Stored records
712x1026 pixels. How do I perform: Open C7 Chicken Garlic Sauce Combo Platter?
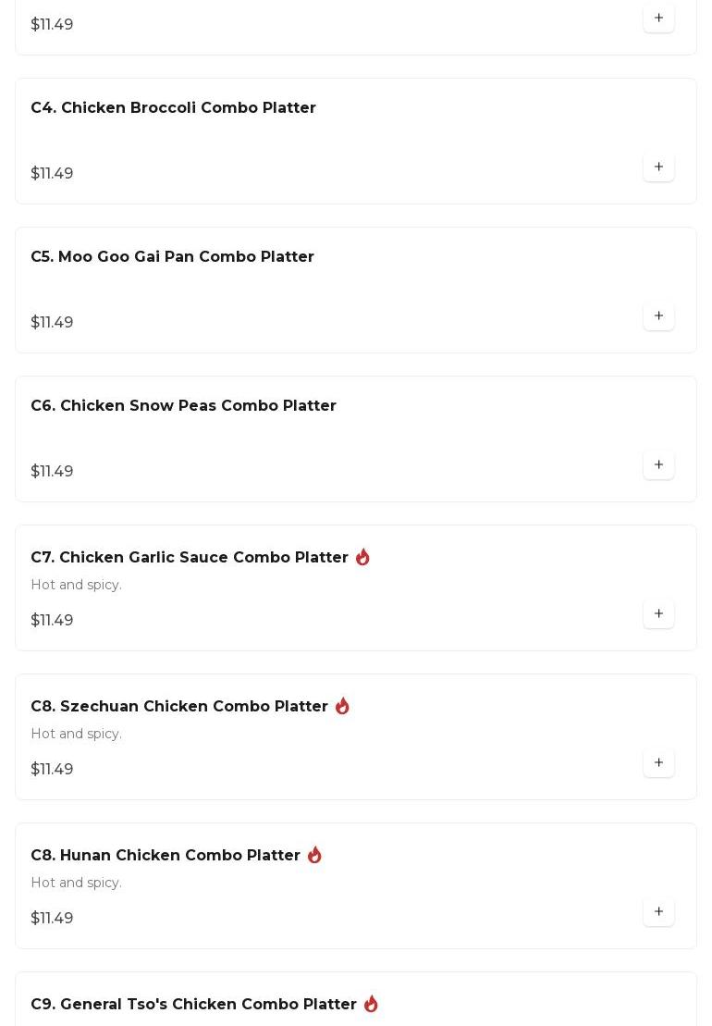click(189, 558)
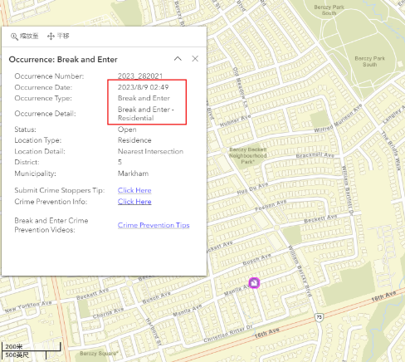
Task: Click the Markham municipality value
Action: (x=133, y=174)
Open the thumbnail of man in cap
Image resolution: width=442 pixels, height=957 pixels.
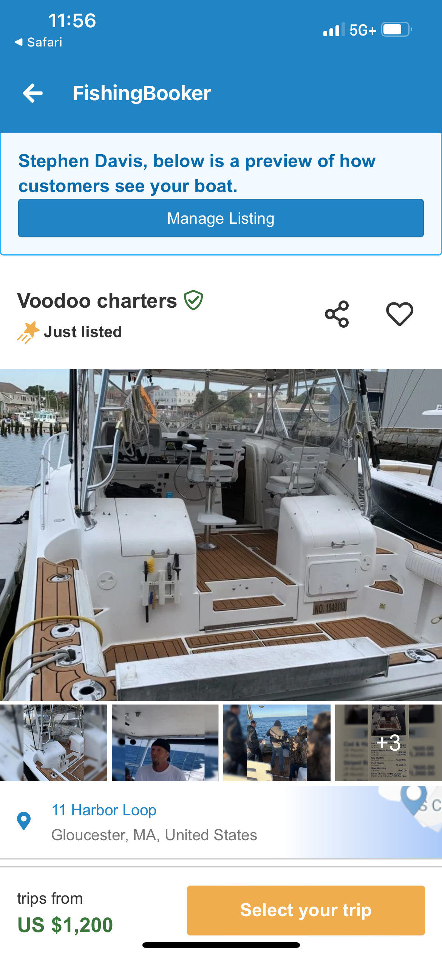tap(165, 743)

▶ _WHAT YOU SHOULD DO_
If a record holds a picture, leave the picture out, but repeat every line exactly.

▶ _ANSWER FOR THE TASK_
712x1026 pixels. How do I perform: Open C7 Chicken Garlic Sauce Combo Platter?
click(189, 558)
Task: Click the Markham municipality value
Action: (x=133, y=174)
Open the thumbnail of man in cap
Image resolution: width=442 pixels, height=957 pixels.
tap(165, 743)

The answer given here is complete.